:: TASK DATA

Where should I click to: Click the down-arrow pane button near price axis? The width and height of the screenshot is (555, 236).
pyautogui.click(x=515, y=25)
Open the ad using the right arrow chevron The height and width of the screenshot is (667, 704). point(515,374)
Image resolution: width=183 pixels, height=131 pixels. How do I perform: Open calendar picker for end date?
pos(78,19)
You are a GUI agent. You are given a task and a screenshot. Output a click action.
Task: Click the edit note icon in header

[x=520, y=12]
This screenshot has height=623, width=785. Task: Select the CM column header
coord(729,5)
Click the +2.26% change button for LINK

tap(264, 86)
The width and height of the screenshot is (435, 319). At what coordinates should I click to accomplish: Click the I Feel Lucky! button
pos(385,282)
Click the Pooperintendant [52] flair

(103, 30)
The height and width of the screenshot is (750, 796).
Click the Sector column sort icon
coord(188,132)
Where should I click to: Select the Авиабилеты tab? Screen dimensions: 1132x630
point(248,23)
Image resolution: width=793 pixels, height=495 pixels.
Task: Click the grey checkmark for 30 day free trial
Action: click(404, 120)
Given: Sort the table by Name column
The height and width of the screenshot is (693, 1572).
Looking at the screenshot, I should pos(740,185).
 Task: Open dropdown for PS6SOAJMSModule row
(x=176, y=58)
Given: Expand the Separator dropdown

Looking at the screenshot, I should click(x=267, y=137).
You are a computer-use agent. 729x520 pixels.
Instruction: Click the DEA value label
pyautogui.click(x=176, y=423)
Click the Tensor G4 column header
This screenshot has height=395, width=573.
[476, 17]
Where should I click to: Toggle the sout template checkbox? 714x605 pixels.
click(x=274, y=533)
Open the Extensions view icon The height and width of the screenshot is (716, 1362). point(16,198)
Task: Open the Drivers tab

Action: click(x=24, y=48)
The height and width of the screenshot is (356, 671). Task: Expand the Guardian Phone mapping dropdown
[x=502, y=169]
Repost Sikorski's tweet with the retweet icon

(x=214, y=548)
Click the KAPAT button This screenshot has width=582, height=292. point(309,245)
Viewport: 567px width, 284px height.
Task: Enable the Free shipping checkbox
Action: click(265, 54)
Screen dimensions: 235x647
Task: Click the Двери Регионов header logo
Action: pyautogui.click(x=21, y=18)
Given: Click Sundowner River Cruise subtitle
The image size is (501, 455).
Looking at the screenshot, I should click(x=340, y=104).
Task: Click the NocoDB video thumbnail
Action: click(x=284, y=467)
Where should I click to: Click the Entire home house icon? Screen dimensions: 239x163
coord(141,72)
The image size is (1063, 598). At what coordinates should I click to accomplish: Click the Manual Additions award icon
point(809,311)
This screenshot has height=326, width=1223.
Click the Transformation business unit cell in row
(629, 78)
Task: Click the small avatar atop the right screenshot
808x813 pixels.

::::

■ SET EXERCISE ■
Rewrite everything from the start of the entries down to the line containing "tap(264, 86)" as a numbered list, leaving out any blank lines.

■ COMPLETE RESPONSE ■
1. Where should I click to: Click the down-arrow pane button near price axis? The width and height of the screenshot is (555, 236).
2. pyautogui.click(x=515, y=25)
3. Open the ad using the right arrow chevron The height and width of the screenshot is (667, 704). point(515,374)
4. Image resolution: width=183 pixels, height=131 pixels. How do I perform: Open calendar picker for end date?
5. pos(78,19)
6. You are a GUI agent. You are given a task and a screenshot. Output a click action.
7. Task: Click the edit note icon in header
8. [x=520, y=12]
9. This screenshot has height=623, width=785. Task: Select the CM column header
10. coord(729,5)
11. Click the +2.26% change button for LINK
12. tap(264, 86)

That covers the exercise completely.